_TEXTE SOURCE:_
------------------------------

Docteur Folamour, ce film réalisé en 1964 par Stanley Kubrick, avec Peter Sellers en rôle titre, est pour autant plus que jamais d'actualité.

Un contexte historique toujours d'actualité

La paranoïa et la mégalomanie d'un homme peut entraîner la planète dans un chaos effrayant, engendrer des peurs terrifiantes, et provoquer de terribles drames humains, et c'est ce que nous vivons malheureusement aujourd'hui, à quelques kilomètres de nos frontières, avec le conflit Russo-Ukrainien.

Le fanatisme religieux et le terrorisme autre fléau de notre société a déclenché aussi son lot de désolation et de terreur avec la guerre entre le Hamas et l'état d'Israel.

Puisse la vision de ce film culte qu'est "Docteur Folamour", sinon nous sauver, mais au moins nous faire quelque peut sourire et réfléchir aux conséquences de tels actes...

------------------------------

_JEU DE DONNÉES:_
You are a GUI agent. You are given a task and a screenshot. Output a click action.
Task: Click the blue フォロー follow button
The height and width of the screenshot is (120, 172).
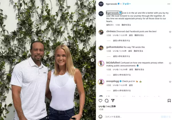[126, 4]
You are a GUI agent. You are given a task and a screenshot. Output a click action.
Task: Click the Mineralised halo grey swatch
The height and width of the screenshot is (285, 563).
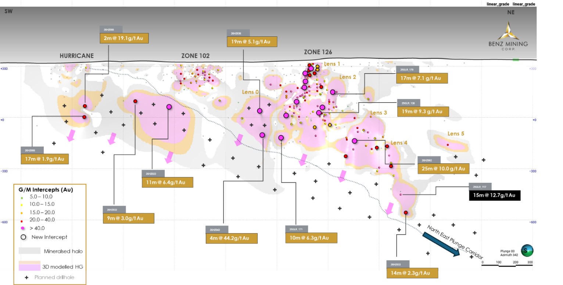[x=29, y=250]
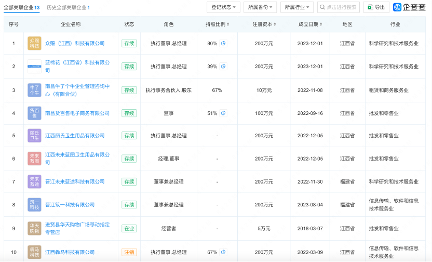Open the 登记状态 filter dropdown
This screenshot has height=262, width=432.
(x=224, y=7)
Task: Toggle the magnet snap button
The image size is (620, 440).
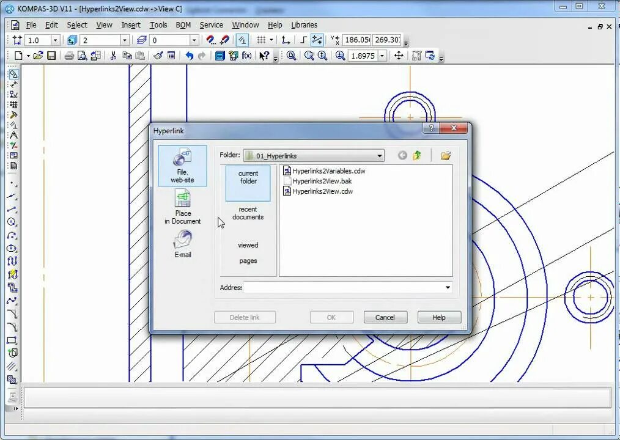Action: (x=211, y=40)
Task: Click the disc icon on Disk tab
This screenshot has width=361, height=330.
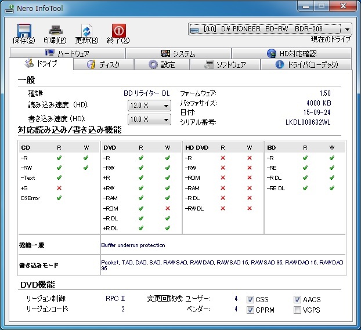Action: (91, 64)
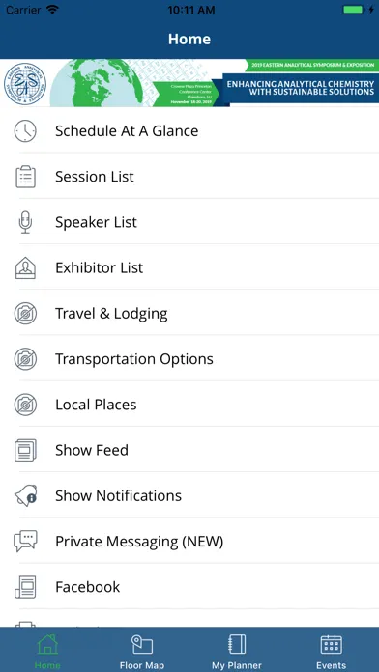Image resolution: width=379 pixels, height=672 pixels.
Task: Select Private Messaging (NEW)
Action: [x=190, y=542]
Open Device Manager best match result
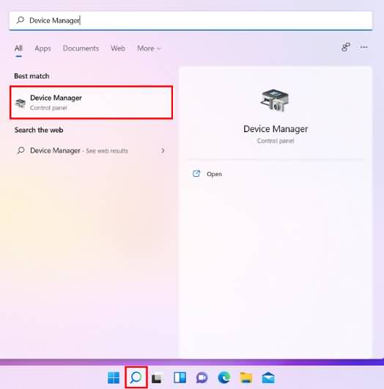 91,103
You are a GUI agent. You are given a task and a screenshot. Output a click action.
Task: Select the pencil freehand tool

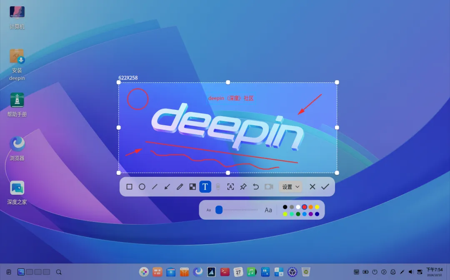click(180, 187)
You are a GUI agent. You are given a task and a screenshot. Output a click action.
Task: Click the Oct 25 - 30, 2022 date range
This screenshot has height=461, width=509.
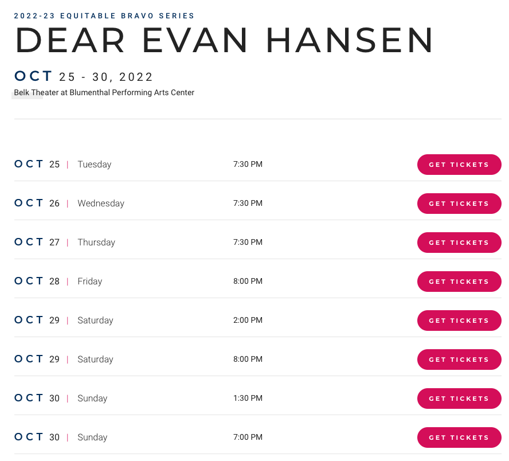click(84, 77)
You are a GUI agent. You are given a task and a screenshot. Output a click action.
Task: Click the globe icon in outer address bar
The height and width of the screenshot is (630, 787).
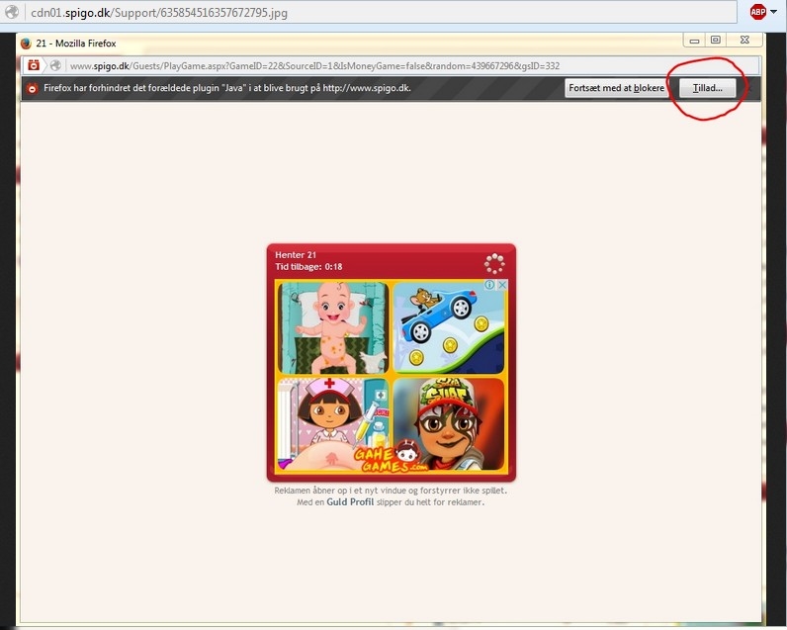tap(11, 12)
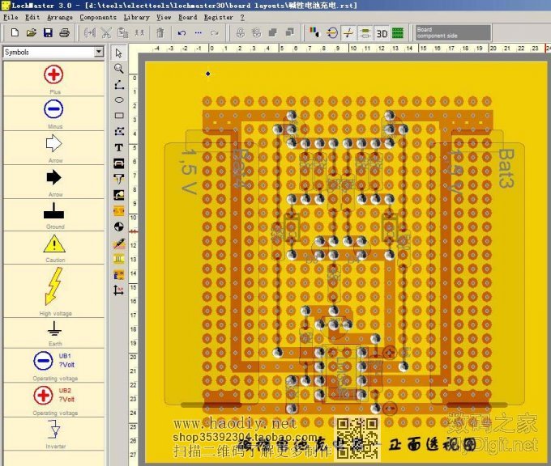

------------------------------

_CONSIGNE:_
Prolongez le texte sur le film « Docteur Folamour » en reprenant juste après sa dernière phrase. Le listing vient d'une autre source que le texte.

_RÉPONSE:_
Docteur Folamour

Synopsis

Affiche originale du film

Le général Jack Ripper, convaincu que les Russes ont décidé d'empoisonner l'eau potable des États-Unis, lance sur l'URSS une offensive de bombardiers B-52 en ayant pris soin d'isoler la base aérienne de Burpelson du reste du monde. Pendant ce temps, Muffley, le Président des Etats-Unis, convoque l'état-major militaire dans la salle d'opérations du Pentagone et tente de rétablir la situation...

Le film vu par les critiques de l'époque

Un film inclassable

Stanley Kubrick qualifiait son film de comédie cauchemardesque, et cette dichotomie transparait dans les réactions des critiques. L'oscillation permanente entre tragique et burlesque nous entraîne dans des montagnes russes à la fois d'émotions, de désespoir et de rires.
Jamais un film n'a déclenché autant de critiques disparates et différentes. Chef d'oeuvre pour certains, farce grotesque pour d'autres, chacun à la lecture de cette revue de presse pourra en tirer sa conclusion et entrevoir sa propre perception du film.

Affiche d'exploitation du film
Le film par le prisme des critiques.

Il est intéressant de relire les critiques de l'époque, ou tous s'attachent à définir un film iconoclaste.

Education Nationale cite : « Tenter de définir Dr Folamour, à en délimiter le genre et le sujet est une tâche particulièrement difficile. Cela pourrait être un film d'anticipation, au meilleur sens du terme, mais aussi une comédie ubuesque et dramatique ».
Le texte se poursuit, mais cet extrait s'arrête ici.